_Data rows_
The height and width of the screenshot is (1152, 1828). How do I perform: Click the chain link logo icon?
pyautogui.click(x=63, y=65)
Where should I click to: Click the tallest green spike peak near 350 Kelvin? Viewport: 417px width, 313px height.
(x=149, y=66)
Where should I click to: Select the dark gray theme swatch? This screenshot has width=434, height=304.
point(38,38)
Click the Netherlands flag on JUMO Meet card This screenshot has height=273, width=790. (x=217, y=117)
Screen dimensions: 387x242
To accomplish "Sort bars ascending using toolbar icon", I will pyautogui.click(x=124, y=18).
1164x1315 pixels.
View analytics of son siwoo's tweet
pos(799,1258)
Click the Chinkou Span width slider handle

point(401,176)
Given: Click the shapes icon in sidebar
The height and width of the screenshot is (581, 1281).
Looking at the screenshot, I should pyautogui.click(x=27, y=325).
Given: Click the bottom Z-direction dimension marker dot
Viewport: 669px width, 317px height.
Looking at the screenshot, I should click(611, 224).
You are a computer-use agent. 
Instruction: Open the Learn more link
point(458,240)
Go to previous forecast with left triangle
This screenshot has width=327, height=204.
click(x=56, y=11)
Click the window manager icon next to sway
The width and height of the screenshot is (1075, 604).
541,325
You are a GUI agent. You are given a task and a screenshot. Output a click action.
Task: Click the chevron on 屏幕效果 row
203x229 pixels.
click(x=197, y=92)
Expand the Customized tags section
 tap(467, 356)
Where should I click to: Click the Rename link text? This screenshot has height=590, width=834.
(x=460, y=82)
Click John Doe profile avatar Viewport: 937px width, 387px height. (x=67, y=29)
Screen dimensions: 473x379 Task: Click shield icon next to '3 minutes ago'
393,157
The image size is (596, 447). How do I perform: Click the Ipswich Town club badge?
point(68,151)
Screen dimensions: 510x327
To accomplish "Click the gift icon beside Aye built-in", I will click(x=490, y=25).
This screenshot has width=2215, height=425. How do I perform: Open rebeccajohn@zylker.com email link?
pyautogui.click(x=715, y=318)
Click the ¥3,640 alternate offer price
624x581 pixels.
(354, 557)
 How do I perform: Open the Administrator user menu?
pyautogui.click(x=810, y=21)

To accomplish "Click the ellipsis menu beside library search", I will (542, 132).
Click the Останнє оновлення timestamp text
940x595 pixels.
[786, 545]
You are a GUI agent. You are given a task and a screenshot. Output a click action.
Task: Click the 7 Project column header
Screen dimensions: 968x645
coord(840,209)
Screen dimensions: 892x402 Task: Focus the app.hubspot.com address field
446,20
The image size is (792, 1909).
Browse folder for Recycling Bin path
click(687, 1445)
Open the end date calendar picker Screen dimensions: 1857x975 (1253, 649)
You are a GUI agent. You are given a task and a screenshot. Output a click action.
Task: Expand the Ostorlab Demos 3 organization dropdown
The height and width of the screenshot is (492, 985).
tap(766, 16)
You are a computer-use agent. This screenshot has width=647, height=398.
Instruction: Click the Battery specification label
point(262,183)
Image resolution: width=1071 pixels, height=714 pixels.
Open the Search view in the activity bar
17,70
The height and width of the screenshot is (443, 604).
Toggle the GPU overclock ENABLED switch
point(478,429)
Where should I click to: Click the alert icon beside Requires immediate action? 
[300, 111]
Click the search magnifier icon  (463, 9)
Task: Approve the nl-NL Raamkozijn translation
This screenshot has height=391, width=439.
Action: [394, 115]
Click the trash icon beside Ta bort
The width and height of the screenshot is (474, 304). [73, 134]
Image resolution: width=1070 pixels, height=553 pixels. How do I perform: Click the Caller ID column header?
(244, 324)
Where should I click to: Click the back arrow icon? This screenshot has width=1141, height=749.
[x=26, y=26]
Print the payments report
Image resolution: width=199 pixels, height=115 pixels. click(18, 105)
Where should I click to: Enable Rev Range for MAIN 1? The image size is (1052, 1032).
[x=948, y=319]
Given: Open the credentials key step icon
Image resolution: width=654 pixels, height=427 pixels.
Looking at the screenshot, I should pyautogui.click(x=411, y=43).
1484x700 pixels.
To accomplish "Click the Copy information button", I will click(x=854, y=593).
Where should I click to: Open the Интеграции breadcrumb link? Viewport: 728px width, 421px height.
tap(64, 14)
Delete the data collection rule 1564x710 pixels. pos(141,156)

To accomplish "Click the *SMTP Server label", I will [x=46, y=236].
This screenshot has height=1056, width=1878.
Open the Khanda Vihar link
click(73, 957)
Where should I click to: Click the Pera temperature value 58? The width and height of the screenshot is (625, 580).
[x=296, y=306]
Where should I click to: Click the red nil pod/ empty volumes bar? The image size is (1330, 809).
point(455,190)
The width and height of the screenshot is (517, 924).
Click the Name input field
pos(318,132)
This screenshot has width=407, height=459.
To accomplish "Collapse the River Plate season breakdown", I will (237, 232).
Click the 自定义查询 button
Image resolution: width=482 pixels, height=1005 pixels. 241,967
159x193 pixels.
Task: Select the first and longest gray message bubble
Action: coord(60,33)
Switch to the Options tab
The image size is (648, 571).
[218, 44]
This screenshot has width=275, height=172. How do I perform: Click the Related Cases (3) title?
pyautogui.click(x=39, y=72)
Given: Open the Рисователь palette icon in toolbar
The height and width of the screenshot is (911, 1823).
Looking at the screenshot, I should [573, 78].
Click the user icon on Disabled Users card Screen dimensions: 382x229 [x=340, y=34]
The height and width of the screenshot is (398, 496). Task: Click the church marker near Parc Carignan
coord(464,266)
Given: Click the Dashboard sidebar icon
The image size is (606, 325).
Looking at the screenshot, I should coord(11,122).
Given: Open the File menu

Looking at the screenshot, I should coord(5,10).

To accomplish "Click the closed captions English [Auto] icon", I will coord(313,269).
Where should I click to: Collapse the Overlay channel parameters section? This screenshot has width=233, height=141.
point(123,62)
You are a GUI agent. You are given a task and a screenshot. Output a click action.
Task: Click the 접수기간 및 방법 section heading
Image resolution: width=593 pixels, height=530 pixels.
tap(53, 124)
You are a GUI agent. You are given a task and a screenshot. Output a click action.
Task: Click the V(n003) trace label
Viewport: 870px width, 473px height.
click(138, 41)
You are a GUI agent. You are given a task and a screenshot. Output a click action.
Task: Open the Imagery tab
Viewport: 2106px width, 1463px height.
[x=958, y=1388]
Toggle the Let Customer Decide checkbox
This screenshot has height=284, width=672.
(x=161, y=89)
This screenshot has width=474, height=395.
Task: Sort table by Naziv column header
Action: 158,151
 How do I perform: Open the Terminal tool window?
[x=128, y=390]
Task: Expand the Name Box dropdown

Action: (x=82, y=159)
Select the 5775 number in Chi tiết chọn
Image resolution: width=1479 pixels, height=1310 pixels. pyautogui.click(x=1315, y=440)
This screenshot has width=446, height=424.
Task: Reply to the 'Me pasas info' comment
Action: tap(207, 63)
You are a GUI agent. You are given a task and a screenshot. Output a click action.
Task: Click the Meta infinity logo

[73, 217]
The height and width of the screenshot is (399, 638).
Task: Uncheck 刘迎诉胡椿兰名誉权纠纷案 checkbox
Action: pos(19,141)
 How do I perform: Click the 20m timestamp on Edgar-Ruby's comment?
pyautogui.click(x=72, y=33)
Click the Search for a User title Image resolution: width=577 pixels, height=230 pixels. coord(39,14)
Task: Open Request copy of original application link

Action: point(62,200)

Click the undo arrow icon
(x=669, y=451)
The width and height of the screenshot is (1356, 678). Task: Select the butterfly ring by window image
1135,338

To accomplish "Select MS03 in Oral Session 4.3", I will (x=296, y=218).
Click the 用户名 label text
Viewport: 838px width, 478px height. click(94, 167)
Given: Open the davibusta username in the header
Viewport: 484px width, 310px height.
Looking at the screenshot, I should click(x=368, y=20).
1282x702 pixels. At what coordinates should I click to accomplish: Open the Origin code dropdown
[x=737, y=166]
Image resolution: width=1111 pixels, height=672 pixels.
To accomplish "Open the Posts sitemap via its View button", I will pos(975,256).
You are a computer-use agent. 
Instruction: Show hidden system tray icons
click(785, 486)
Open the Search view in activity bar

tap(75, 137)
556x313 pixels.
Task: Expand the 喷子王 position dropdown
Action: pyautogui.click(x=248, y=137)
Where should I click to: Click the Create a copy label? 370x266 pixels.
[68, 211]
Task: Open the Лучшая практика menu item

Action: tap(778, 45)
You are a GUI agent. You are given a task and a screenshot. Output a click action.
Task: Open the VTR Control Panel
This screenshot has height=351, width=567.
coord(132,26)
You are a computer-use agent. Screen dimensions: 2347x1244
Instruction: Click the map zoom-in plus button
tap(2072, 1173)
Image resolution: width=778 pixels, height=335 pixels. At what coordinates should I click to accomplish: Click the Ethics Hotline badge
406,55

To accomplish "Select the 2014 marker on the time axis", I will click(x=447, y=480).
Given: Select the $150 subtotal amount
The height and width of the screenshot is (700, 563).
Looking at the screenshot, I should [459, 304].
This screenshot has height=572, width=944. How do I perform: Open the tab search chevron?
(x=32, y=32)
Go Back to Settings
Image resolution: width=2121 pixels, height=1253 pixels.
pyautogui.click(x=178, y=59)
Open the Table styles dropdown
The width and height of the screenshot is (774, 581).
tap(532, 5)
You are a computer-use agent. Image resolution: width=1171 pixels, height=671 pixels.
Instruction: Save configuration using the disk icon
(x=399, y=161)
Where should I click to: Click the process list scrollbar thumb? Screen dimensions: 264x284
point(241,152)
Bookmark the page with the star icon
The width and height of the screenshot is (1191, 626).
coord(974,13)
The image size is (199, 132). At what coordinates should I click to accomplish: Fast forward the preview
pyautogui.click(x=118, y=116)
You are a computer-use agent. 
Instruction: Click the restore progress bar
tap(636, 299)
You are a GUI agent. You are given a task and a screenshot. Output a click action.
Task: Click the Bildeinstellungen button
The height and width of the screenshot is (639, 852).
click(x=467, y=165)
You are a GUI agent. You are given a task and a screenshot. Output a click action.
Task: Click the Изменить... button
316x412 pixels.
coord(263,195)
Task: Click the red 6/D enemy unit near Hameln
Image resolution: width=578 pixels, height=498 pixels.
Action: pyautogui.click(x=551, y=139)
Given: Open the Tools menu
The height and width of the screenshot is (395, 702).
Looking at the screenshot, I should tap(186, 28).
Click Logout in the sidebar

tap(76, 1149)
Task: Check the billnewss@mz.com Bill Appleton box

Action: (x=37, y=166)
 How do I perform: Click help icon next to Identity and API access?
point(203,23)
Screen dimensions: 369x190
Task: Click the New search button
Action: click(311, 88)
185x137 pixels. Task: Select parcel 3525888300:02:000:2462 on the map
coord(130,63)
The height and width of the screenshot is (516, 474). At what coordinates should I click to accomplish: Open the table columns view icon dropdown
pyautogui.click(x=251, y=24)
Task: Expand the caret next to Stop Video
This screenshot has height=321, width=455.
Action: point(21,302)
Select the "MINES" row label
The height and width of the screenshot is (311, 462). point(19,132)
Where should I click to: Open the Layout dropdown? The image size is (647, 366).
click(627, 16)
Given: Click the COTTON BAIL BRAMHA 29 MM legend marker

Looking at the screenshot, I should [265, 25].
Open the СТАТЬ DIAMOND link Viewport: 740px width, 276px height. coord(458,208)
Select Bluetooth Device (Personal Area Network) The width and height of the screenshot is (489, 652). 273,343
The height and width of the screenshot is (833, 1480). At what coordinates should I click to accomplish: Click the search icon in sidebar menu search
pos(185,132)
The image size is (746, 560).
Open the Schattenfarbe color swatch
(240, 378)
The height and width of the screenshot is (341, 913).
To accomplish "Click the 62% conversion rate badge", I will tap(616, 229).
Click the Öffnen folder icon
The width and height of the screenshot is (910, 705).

_Instructions for the task_
Reproduce the records from the line with "Image resolution: width=778" up to and including the line with "will click(x=447, y=480).", requests included, and multiply every coordinate in the answers by 1.15, rounding to whole numbers with halves rounded up. Leave everything else in those lines unchanged.

_Full response_
Image resolution: width=778 pixels, height=335 pixels. At what coordinates should I click to accomplish: Click the Ethics Hotline badge
467,63

To accomplish "Select the 2014 marker on the time axis", I will click(x=514, y=552).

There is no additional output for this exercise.